= Listed entries =

---

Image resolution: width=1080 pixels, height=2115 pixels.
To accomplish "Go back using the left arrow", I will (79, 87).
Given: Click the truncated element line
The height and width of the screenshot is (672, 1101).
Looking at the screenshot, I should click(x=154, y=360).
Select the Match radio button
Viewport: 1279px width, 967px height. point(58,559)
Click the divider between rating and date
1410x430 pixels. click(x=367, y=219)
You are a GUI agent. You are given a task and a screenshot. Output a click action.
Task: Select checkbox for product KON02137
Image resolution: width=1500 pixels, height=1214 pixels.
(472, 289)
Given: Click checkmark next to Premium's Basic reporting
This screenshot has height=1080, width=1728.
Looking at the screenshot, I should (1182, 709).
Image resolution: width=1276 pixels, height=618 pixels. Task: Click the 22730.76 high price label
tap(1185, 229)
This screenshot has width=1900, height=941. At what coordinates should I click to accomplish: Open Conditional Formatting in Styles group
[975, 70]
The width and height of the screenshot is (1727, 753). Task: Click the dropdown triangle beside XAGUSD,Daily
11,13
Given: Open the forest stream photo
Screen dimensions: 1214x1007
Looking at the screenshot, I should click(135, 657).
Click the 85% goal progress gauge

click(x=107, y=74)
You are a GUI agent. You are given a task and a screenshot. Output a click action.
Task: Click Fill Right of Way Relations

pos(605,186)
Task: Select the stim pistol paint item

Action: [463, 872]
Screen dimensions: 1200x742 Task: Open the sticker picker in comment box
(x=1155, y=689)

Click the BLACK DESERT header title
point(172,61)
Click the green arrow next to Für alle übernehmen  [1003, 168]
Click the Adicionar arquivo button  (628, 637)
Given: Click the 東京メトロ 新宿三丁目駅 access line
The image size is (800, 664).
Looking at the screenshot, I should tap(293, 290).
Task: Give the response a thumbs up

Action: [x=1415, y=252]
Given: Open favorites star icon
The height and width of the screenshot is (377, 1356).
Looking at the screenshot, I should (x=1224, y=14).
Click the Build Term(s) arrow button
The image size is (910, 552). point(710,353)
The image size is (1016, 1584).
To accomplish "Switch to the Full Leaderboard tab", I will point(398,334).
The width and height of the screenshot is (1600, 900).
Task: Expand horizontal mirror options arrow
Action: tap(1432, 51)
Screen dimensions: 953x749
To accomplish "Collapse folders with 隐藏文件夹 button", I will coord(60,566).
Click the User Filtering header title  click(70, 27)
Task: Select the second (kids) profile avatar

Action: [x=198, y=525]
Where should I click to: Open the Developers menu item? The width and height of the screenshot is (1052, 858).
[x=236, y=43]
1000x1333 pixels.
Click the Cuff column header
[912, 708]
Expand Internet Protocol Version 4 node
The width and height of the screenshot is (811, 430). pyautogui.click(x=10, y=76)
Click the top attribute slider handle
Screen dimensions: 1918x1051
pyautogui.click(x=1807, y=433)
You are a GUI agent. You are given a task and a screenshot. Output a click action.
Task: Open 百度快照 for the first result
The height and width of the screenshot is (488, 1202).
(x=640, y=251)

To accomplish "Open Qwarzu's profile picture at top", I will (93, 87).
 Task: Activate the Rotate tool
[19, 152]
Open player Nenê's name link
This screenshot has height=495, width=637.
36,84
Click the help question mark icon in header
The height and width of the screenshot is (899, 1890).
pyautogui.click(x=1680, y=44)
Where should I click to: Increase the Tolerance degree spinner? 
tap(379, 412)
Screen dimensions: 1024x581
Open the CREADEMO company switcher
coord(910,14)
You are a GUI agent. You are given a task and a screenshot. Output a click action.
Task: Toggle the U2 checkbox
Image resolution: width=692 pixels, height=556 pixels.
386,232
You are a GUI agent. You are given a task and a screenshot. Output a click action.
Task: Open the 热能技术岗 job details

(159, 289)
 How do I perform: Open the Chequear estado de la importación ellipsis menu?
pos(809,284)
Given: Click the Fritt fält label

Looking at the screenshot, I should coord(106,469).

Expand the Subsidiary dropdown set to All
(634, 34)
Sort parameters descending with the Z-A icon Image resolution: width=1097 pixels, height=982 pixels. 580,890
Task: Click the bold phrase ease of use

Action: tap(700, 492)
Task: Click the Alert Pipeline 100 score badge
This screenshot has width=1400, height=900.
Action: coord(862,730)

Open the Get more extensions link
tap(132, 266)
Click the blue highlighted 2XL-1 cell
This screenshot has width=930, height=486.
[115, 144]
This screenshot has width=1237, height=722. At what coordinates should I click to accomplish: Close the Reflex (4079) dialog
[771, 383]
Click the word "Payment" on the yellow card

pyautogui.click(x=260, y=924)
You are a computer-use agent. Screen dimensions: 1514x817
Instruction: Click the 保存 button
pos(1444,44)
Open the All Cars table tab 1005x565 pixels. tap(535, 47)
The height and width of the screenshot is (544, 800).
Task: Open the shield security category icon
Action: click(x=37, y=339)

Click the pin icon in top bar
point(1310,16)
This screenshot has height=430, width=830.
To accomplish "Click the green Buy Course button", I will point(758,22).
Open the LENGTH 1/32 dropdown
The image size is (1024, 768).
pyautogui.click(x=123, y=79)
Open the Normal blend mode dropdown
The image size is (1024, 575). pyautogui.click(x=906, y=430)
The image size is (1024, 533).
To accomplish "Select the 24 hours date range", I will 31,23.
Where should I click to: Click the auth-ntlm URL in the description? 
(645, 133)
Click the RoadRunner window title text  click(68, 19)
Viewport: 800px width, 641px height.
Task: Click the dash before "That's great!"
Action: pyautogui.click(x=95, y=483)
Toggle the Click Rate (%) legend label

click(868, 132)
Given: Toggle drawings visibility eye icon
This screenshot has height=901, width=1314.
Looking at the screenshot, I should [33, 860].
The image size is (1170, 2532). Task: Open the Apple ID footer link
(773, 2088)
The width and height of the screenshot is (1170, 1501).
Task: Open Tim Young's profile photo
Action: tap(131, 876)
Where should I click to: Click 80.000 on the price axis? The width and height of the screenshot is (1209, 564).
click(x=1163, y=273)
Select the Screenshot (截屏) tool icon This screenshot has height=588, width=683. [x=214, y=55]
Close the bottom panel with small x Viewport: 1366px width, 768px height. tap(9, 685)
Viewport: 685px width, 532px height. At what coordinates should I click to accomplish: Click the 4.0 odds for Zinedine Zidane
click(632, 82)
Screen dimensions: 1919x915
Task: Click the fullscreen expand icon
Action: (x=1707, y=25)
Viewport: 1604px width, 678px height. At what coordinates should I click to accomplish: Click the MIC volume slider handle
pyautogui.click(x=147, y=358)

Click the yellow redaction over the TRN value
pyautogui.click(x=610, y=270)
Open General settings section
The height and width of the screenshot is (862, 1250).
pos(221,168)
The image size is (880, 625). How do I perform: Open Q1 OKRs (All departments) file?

---

= Problem details =
Word for word, restate the lines running from the one containing "Click the yellow redaction over the TRN value" through the final line of the records above, and nothing besides.

= Reply to the exercise =
Click the yellow redaction over the TRN value
pyautogui.click(x=610, y=270)
Open General settings section
The height and width of the screenshot is (862, 1250).
pos(221,168)
The image size is (880, 625). How do I perform: Open Q1 OKRs (All departments) file?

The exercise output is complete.